◆ **AIM OF THE TASK**: Pictures aside, repeat all the entries below exactly as they appear.

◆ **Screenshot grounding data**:
———

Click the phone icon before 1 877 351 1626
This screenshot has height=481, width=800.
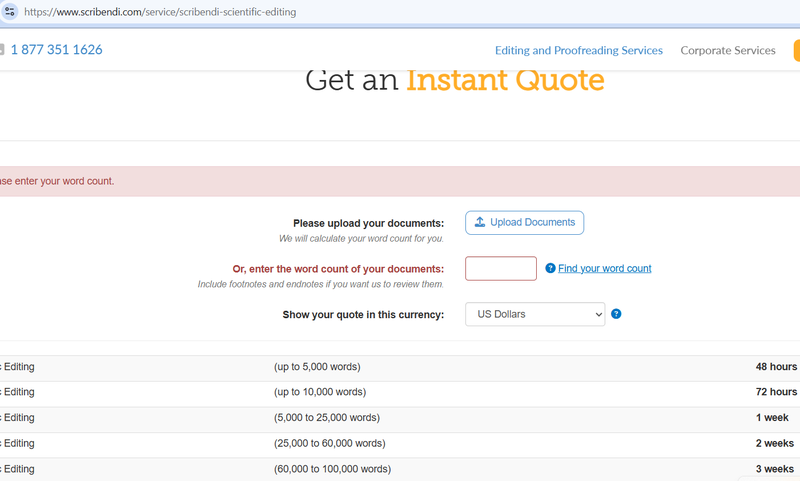click(x=2, y=49)
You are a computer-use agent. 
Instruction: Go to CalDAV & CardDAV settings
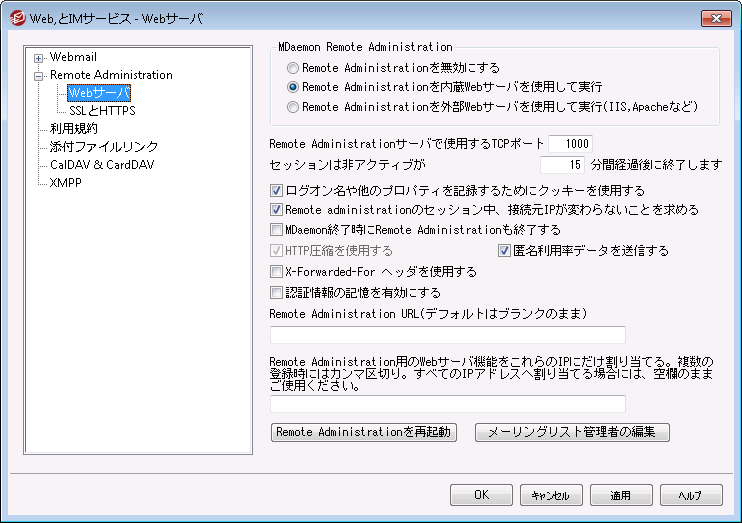(x=101, y=164)
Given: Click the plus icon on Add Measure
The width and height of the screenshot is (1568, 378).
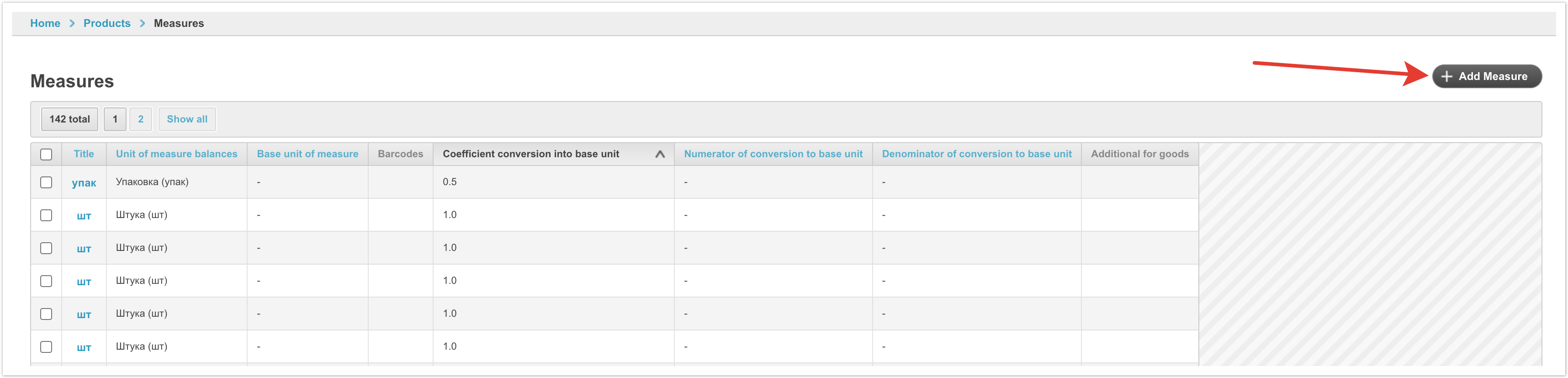Looking at the screenshot, I should 1446,76.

———

◆ **RESPONSE AREA**:
Click the phone icon before 1 877 351 1626
This screenshot has height=481, width=800.
click(x=2, y=49)
You are a computer-use agent. 
Instruction: Go to CalDAV & CardDAV settings
(x=101, y=164)
Given: Click the plus icon on Add Measure
The width and height of the screenshot is (1568, 378).
Looking at the screenshot, I should 1446,76.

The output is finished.